Wegen dieser Eigenschaften sei Cloud Computing für viele neu gegründete, kleine oder mittelständische Firmen reizvoll, die hofften, sich dadurch fast die gesamte IT-Abteilung sparen zu können. Die verfügbaren Angebote ließen bei vielen die Idee einer "IT-Abteilung as a Service" aufkommen. Beispielhaft nennen die Analysten Amazon Web Services, Elastic Compute Cloud und Simple Storage Service, aber auch die SaaS-Angebote von Google oder der Zugang zu Infrastruktur, wie sie von Salesforce vorgehalten werde. Die Ovum-Experten raten allerdings zur Vorsicht bei der Nutzung dieser Cloud-Lösungen.
Vor allem bei unternehmenskritischen Anwendungen sollten Firmen sich nicht allein auf die Leistungen der genannten Anbieter verlassen, die auf Privatnutzer oder bestenfalls kleine und mittelständische Unternehmen zugeschnitten seien. Hodgkinson und O'Toole verweisen auf Ausfälle bei den Diensten von Amazon und Google. Zudem seien dieselben Fragen zu klären, die auch bei Outsourcing-Vorhaben anstehen - etwa, wie man weiterhin Kontrolle über und Vertrauen in IT-Dienste haben könne, die man aus der Hand gegeben habe.
Vor allem die Risiken und Folgen möglicher Ausfälle sollte der CIO immer vor Augen haben. Bei einem gewöhnlichen Outsourcing-Vertrag könne der IT-Chef auf die mit dem Dienstleister ausgehandelten SLAs pochen, wenn die Leistungen nicht zu seiner Zufriedenheit sind. Mit den Cloud-Diensten von Google und Co. verhalte es sich hingegen wie mit dem Stromnetz: Zu Ausfällen könne es hin und wieder kommen, und dann könne der CIO auch nicht auf Vertragsklauseln beharren.
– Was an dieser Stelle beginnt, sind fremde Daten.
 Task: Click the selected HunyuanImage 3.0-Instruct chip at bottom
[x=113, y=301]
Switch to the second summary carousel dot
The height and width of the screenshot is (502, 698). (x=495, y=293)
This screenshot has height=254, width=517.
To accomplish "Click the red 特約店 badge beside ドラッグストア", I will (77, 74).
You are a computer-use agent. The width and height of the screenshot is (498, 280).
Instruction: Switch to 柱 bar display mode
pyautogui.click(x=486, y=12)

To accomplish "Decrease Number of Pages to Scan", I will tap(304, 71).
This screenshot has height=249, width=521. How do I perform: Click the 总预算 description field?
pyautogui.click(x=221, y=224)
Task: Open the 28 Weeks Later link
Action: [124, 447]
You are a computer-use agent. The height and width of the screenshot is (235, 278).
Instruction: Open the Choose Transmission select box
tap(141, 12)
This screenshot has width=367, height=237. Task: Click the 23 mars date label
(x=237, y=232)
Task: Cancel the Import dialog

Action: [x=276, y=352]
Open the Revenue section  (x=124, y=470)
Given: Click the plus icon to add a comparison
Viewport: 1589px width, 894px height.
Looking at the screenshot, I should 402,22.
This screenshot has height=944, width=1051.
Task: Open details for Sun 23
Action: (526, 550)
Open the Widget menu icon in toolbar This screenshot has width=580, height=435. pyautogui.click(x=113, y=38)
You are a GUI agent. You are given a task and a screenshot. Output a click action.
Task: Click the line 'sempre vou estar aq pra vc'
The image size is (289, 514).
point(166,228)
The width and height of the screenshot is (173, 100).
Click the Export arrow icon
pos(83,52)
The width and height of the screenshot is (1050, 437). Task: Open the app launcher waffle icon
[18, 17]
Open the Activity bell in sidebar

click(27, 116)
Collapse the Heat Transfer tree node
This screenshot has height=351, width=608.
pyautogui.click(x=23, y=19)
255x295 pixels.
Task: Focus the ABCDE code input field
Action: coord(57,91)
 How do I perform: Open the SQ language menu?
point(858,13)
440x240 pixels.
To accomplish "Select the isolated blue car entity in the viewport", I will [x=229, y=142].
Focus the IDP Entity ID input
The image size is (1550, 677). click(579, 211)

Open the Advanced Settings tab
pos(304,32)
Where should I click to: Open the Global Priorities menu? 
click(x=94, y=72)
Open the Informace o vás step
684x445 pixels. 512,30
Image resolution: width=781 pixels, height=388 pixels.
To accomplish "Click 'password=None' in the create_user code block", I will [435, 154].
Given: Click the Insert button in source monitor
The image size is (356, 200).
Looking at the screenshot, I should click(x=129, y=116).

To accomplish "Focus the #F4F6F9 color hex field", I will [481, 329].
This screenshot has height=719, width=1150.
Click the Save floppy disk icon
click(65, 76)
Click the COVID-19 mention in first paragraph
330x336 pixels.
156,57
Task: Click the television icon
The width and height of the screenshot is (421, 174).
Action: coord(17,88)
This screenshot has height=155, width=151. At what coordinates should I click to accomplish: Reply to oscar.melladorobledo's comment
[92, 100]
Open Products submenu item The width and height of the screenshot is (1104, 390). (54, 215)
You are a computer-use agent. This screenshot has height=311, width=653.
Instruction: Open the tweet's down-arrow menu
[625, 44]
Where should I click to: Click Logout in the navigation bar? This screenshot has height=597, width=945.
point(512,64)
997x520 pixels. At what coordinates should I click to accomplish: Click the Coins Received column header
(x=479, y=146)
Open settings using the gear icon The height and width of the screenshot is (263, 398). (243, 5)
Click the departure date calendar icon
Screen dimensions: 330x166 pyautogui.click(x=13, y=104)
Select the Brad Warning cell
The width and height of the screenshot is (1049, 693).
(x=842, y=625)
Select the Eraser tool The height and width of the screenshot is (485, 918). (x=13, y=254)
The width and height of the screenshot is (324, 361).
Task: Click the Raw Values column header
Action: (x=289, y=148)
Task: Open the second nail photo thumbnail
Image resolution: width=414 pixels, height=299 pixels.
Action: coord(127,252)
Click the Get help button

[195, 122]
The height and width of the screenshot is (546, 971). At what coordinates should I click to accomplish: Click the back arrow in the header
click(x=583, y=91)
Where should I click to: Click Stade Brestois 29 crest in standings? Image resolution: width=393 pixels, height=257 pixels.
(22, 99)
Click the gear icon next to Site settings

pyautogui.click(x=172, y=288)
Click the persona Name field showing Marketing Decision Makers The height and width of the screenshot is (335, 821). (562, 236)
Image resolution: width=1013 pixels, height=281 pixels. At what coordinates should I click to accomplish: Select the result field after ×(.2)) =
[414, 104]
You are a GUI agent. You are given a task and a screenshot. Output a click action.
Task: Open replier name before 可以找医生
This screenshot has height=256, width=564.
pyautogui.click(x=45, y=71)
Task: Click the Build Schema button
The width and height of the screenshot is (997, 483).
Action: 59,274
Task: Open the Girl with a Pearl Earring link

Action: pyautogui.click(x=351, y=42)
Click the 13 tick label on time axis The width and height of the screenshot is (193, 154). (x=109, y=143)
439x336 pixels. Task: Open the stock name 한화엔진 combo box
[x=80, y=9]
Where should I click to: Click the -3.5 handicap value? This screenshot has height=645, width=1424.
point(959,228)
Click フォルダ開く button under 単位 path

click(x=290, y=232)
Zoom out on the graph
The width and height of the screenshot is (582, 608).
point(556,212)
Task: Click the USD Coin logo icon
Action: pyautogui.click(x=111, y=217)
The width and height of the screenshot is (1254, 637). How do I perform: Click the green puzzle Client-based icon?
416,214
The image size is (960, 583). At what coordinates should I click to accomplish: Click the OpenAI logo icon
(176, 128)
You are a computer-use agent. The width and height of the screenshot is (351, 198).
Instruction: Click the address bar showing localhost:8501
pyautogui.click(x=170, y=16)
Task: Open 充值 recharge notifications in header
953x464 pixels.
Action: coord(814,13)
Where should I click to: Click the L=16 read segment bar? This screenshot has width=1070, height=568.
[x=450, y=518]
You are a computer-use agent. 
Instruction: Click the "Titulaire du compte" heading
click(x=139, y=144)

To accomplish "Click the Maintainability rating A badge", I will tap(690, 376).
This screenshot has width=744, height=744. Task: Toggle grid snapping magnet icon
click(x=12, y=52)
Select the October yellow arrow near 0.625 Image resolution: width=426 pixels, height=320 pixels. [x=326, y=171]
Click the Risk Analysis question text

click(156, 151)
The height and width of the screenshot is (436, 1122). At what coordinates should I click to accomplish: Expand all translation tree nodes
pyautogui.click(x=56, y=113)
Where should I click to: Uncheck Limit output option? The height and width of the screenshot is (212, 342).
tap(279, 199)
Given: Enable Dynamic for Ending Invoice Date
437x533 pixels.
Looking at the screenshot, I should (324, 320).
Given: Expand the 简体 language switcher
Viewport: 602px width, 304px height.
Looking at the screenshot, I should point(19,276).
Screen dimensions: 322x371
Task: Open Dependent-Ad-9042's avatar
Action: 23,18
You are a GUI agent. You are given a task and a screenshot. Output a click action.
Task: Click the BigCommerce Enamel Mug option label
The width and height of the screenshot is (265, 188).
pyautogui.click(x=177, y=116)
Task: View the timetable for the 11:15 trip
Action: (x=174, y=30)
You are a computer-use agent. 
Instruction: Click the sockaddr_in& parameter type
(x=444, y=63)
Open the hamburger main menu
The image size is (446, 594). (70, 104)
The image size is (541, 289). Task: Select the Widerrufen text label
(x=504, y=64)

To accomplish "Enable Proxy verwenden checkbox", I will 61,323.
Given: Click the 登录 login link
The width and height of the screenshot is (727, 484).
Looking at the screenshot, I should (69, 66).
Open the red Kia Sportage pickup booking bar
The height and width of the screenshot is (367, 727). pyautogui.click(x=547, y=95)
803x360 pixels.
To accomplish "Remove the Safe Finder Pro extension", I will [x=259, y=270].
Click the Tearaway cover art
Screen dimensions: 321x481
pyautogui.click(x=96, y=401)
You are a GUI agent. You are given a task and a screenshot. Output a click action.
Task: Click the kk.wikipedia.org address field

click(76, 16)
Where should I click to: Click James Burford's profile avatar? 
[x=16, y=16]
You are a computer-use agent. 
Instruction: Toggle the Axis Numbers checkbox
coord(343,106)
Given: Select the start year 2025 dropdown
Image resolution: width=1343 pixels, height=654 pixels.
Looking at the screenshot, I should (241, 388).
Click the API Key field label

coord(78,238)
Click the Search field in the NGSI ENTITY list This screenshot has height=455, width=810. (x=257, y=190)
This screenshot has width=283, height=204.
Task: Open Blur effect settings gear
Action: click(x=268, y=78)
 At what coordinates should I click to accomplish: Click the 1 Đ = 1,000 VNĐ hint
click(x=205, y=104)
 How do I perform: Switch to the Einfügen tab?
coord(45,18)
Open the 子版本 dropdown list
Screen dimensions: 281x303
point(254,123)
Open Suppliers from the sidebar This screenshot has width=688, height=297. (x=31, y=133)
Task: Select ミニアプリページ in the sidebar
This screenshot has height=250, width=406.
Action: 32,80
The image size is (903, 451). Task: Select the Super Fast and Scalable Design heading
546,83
IBM, HP, Intel und Yahoo erarbeiten Cloud-Konzepte
Dieselben Probleme treffen allerdings auch die Anbieter. Sie müssten Konzepte erarbeiten, zum Beispiel wem ein Dienst bei teilweisen Ausfällen weiterhin zur Verfügung steht. Sprich: Sollen alle Kunden der Cloud-Angebote gleich behandelt werden oder nicht? Außerdem müssten sie Modelle erarbeiten, nach welchen Maßstäben die Nutzung ihrer Dienste berechnet wird.
Ovum zufolge arbeiten mehrere große Anbieter daran, Cloud Computing-Konzepte zu entwerfen, die den Belangen von Unternehmen gerecht werden. IBM stecke derzeit viel Geld in die Forschung und Entwicklung von Cloud-Diensten. HP, Intel und Yahoo hätten sich indes zusammengeschlossen, um neue Entwicklungszentren aufzubauen. Oracle und Intel indes entwickelten gemeinsam Infrastruktur für Cloud Computing.
Zunächst im kleinen Rahmen testen
Zum jetzigen Zeitpunkt raten Steve Hodgkinson und Georgina O'Toole CIOs dazu, Cloud Computing-Anwendungen zunächst im kleinen Rahmen zu testen, um Praxiserfahrung zu sammeln. Sowohl Anbieter als auch Anwender müssten sich in ihrem Denken noch auf die neuen Risiken und Chancen von Cloud Computing einstellen. Gelinge das, handle es sich um einen brauchbaren und verlässlichen Ansatz. Nicht zuletzt könne Cloud Computing in Zeiten der Wirtschaftskrise auch eine Antwort des CIOs auf den steigenden Kostendruck sein.